======== Task material ========

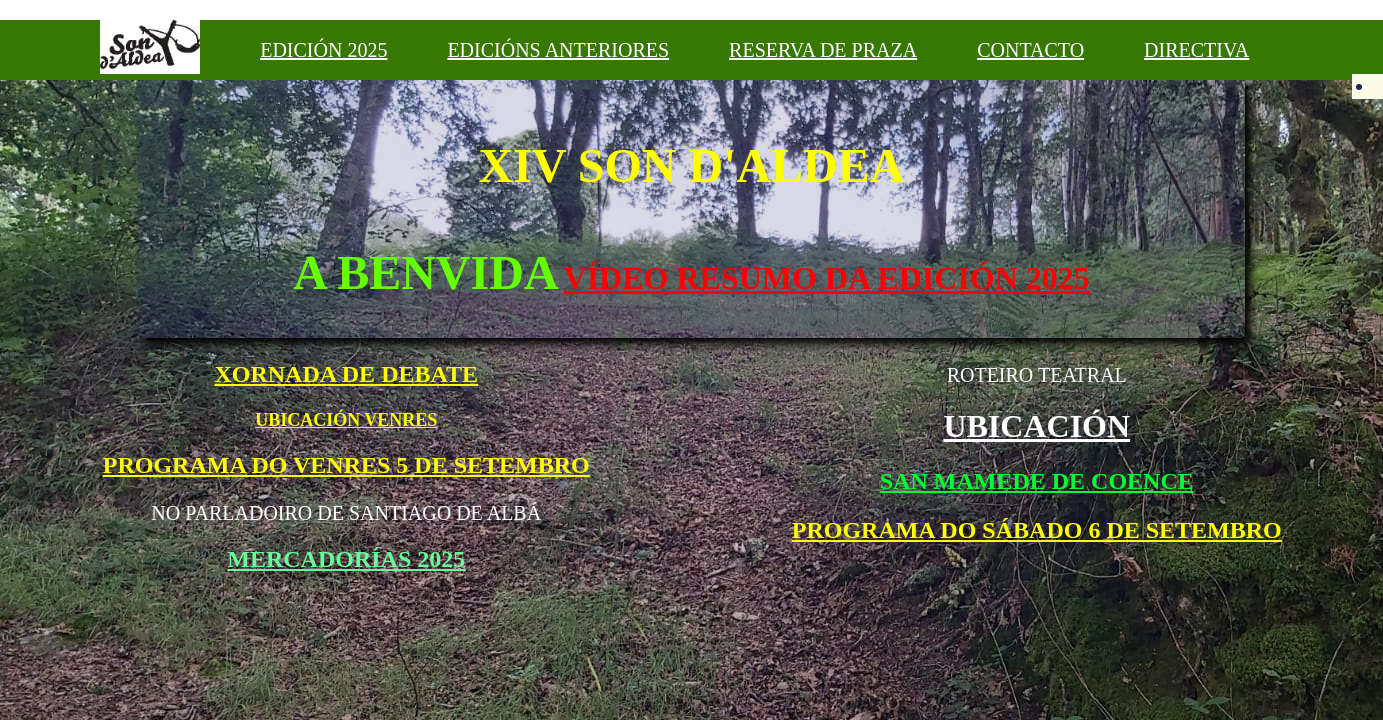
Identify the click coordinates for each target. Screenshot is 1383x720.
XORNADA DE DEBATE (346, 374)
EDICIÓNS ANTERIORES (558, 50)
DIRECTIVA (1196, 50)
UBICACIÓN (1036, 426)
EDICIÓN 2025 (323, 50)
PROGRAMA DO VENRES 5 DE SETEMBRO (346, 465)
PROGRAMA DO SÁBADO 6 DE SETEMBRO (1037, 530)
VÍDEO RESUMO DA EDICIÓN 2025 (827, 278)
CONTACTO (1030, 50)
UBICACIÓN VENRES (346, 420)
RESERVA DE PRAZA (823, 50)
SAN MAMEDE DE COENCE (1037, 481)
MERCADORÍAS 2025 (346, 559)
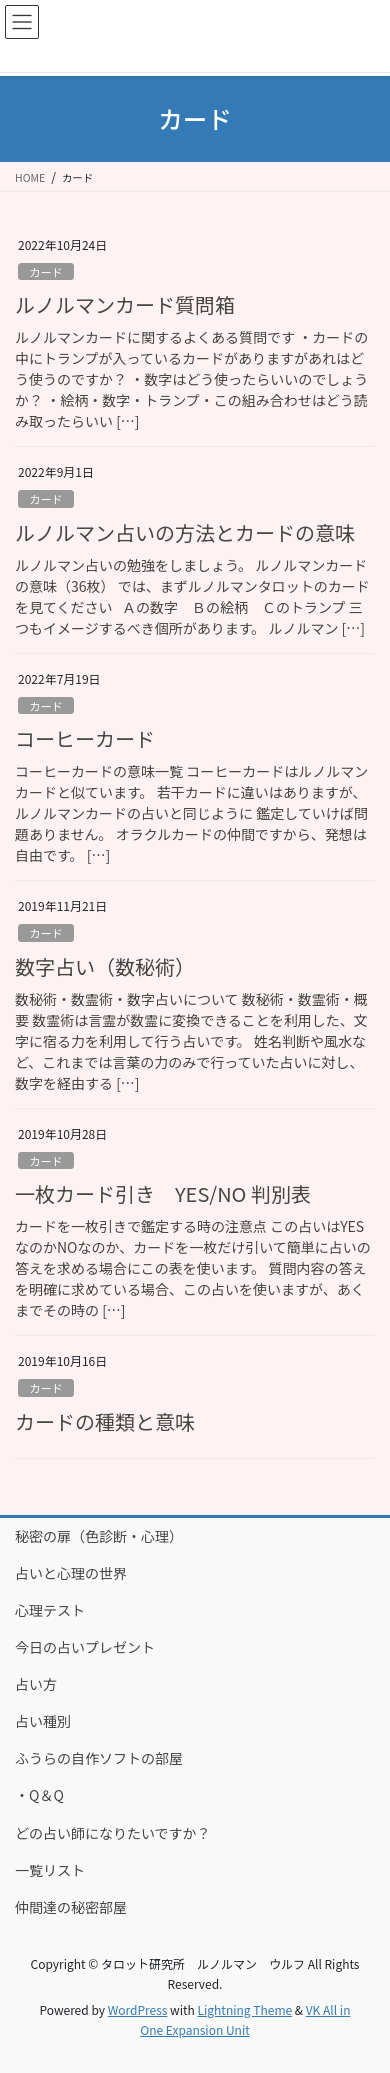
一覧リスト (50, 1870)
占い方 (36, 1684)
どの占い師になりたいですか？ (113, 1833)
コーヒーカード (85, 738)
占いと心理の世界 (71, 1573)
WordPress (138, 2009)
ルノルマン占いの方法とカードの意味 (185, 532)
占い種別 (43, 1721)
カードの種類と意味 (105, 1421)
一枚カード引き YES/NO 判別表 (163, 1193)
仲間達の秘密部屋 (71, 1907)
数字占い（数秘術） (105, 966)
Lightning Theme (244, 2009)
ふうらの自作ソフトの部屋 (99, 1758)
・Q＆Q (39, 1795)
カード (46, 272)
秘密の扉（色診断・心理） (99, 1536)
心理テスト (50, 1610)
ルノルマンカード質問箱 (125, 304)
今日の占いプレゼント (85, 1647)
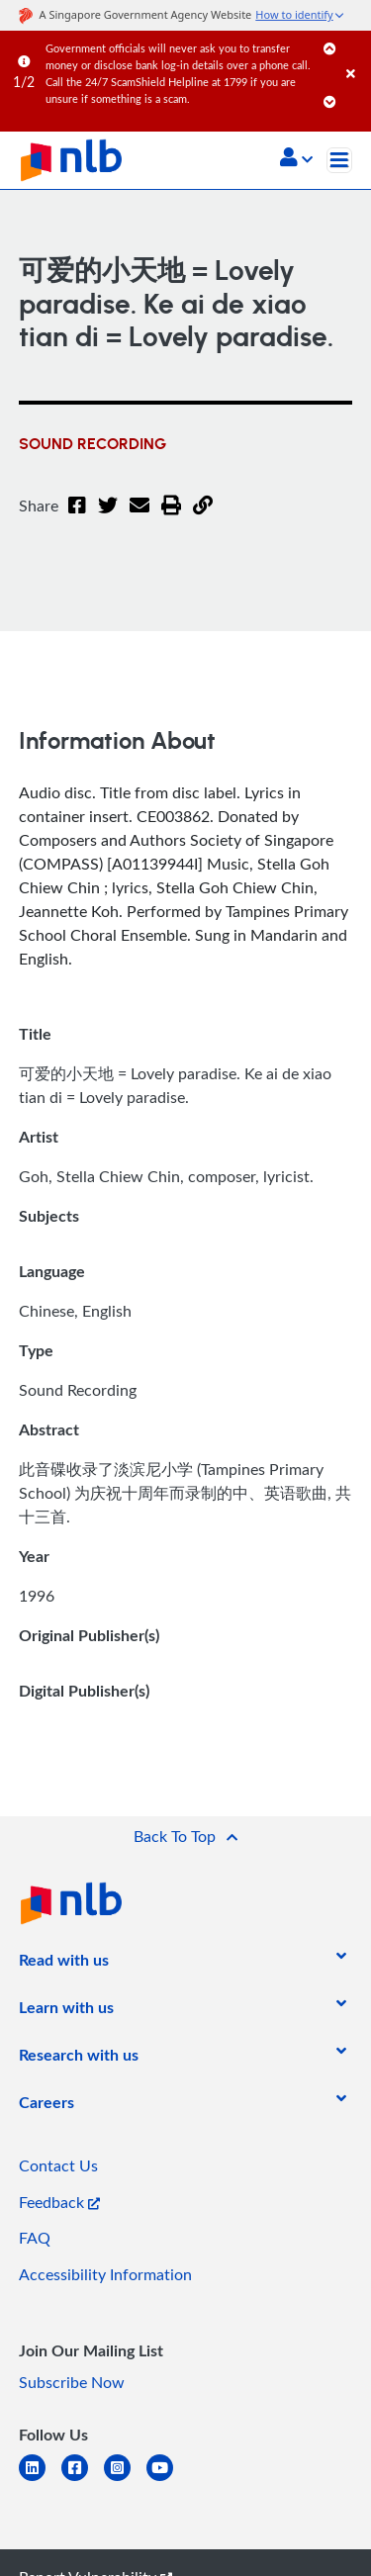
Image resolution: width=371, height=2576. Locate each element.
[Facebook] (77, 517)
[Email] (139, 517)
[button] (296, 159)
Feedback (59, 2202)
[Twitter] (108, 517)
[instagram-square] (125, 2479)
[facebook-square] (82, 2479)
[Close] (355, 54)
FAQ (34, 2238)
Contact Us (58, 2165)
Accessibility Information (105, 2274)
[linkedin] (40, 2479)
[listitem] (64, 1963)
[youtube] (167, 2479)
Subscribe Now (72, 2382)
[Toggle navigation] (339, 160)
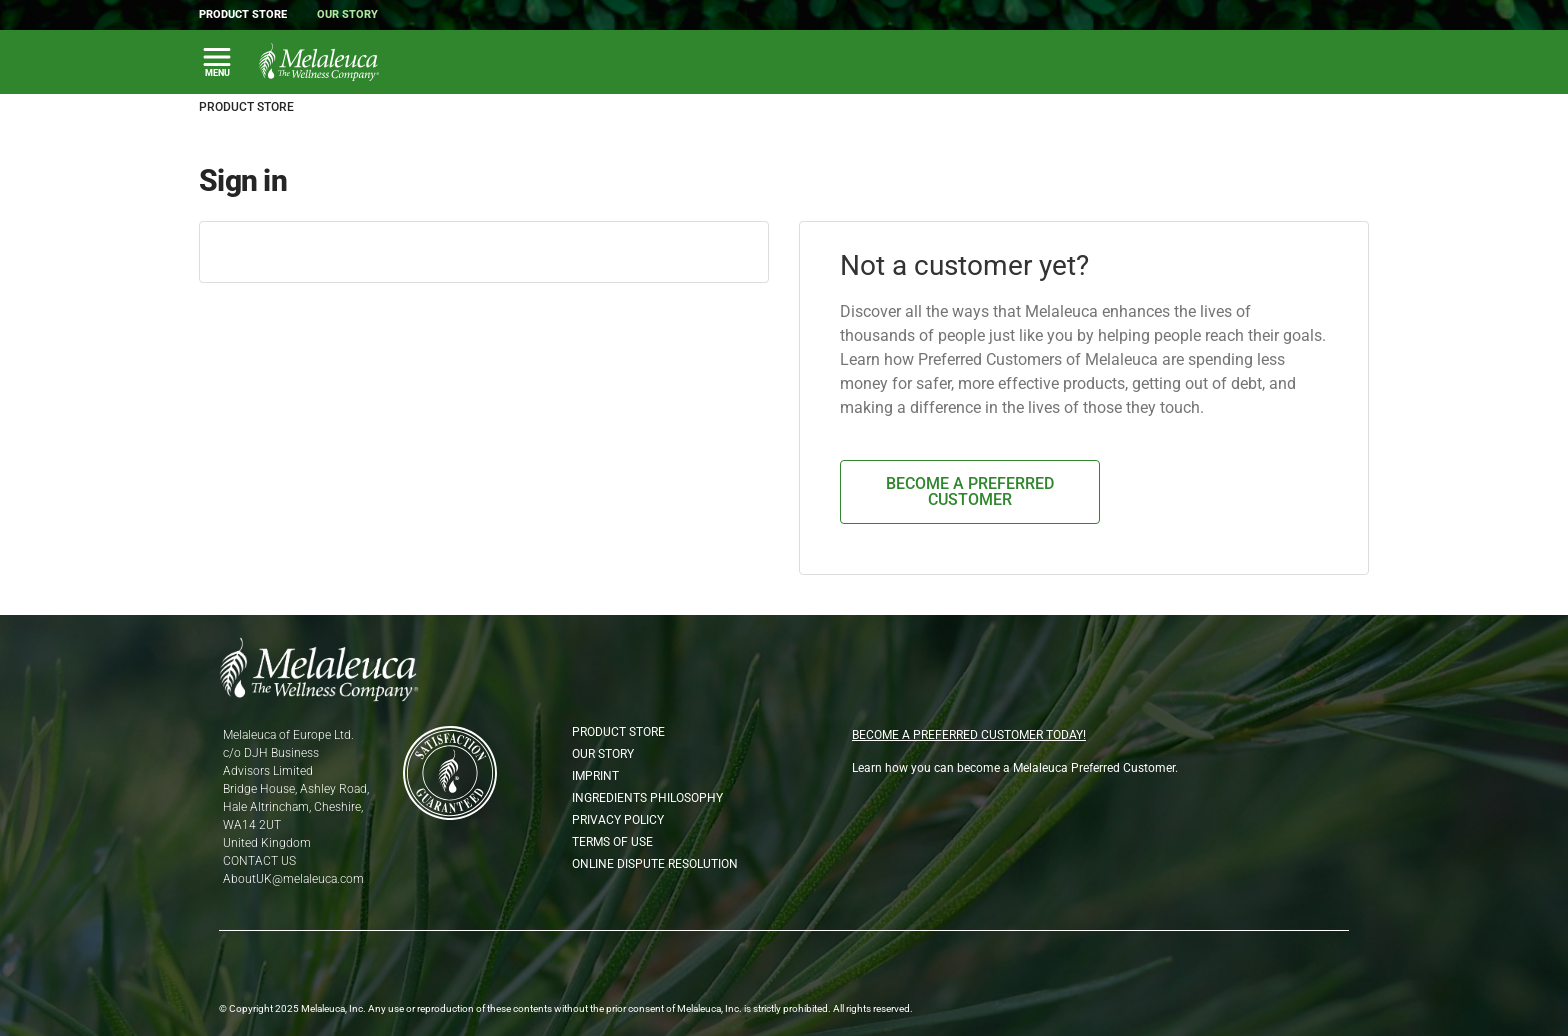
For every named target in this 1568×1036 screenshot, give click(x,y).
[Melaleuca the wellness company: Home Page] (319, 62)
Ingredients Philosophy (647, 798)
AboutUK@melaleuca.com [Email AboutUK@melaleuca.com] (293, 879)
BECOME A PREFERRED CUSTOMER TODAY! (969, 735)
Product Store (243, 14)
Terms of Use (612, 842)
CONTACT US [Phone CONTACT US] (259, 861)
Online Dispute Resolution (655, 864)
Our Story (347, 14)
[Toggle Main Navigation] (217, 62)
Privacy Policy (618, 820)
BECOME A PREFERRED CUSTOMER (970, 491)
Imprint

========

What is asked ▸ How many lines of the listing contain the string "VENRES"? Give only the number.

Output ▸ 2